Quantitative analysis of differences between anesthesia and awake states in different brain regions.

a,b,c, Percentage changes in vessel diameter from anesthesia to awake state in different brain regions, from cortex, hippocampus, and brainstem. Selected vessels for measurement are indicated in Supplementary Fig. 1. Bregma −1.9 mm corresponds to a. Bregma −3.8 mm corresponds to b, and Bregma −4.2mm corresponds to c. The red cross in the boxplot represents outlier. d,e,f, Percentage changes in vessel area from anesthesia to awake state. Vessel area is calculated from the pixel count within the ROIs. d-f correspond to the three sections in a-c, respectively. g,h,i, Violin plots showing the distribution of flow velocity values measured in all pixels within the ROIs of each brain region, comparing anesthetized and awake states. The y-axis represents the measured flow velocity values, while the width represents the corresponding probability density. g-i correspond to the three sections in a-c, respectively. j, Comparison of pixel count in the ULM density map between anesthesia and awake states for all the three different sections. Pixels with intensities below 2 are labeled as capillaries. k, Violin plots illustrating the distribution of flow velocity measured in all pixels within the entire coronal sections. Significance analysis is performed using a T-test (*: p<0.05, **: p<0.01, ***: p<0.001). ART: artery, VN: vein, CAP: capillary, CTX: cortex, HPF: hippocampus formation, Thal: Thalamus, MBr: Midbrain.

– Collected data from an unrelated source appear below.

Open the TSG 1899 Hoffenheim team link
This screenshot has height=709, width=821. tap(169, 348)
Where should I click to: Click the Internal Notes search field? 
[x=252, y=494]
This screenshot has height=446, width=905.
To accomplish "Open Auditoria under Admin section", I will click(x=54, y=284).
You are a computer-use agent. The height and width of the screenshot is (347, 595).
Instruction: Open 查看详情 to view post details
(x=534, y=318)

Longitudinal awake ULM imaging results on the same coronal plane for three consecutive weeks.

a, Comparison of ULM directional vessel density maps and flow speed maps acquired over three weeks, with a selected region of interest (ROI) magnified for comparison in the cortex, hippocampus, and brainstem (white boxes). b, Measurements of vascular diameters in six cortical vessels (marked in the zoom-in view of Region 1 in week 1. c, Comparison of vessel diameter changes between longitudinal awake imaging and anesthetized imaging. In the longitudinal study, percentage changes were calculated for all the six vessels in b with respect to the average diameter of each vessel. In anesthetized imaging, percentage changes under anesthesia relative to awake conditions were calculated from all the marked cortical vessels in Supplementary Fig. 1. Significant difference was calculated by t-test (p=0.0032). d, Flow velocity measurement results of three different vessels (as indicated by the profile in the flow speed map of week 3, with significance analysis in data distribution through one-way ANOVA and multi-compare (Significance level: 0.05). (n.s. non-significant). The red cross in the boxplot represents outlier.

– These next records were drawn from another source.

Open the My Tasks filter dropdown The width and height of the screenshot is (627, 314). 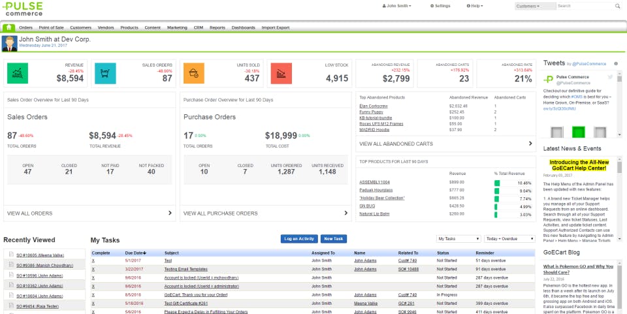457,239
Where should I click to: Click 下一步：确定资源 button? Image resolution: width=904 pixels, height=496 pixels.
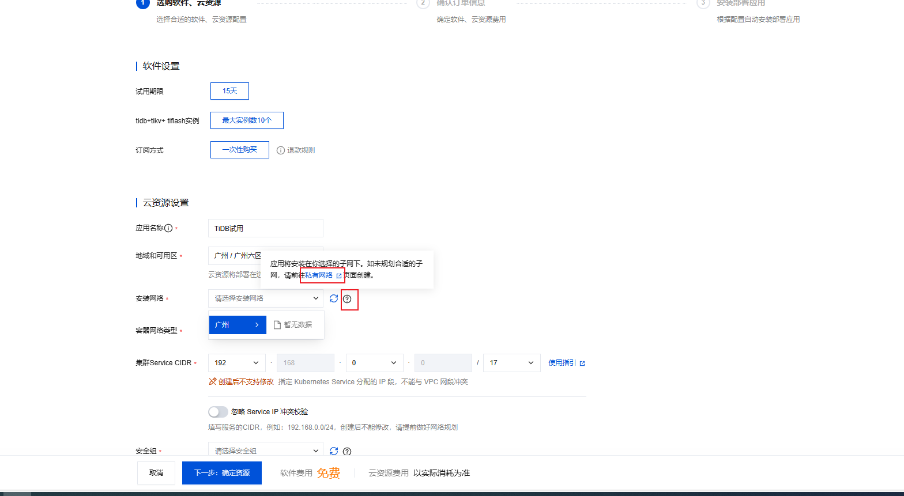[221, 473]
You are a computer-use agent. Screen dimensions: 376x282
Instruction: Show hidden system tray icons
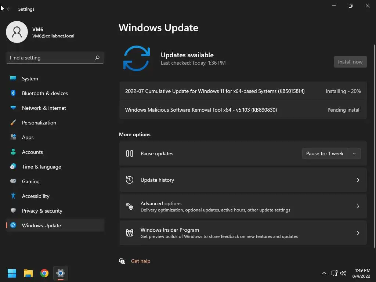point(324,273)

Comparison of ULM directional vessel density map, with the upward and downward flow separately depicted.

In the entire coronal section of the brain, the upward flow of vessels includes both arteries and veins, so as to the downward flow. However, within a small region of interest (ROI), blood flow in the same direction can be regarded as the same type of vessel. Based on this assumption, three ROIs from the cortex, hippocampus, and brainstem respectively are delineated in each plane. Ten arteries and ten veins from each brain region are selected (white profile across the vessel) to calculate diameter change in Fig. 5. ART: artery, VN: vein, CAP: capillary, CTX: cortex, HPF: hippocampus formation, Thal: Thalamus, MBr: Midbrain.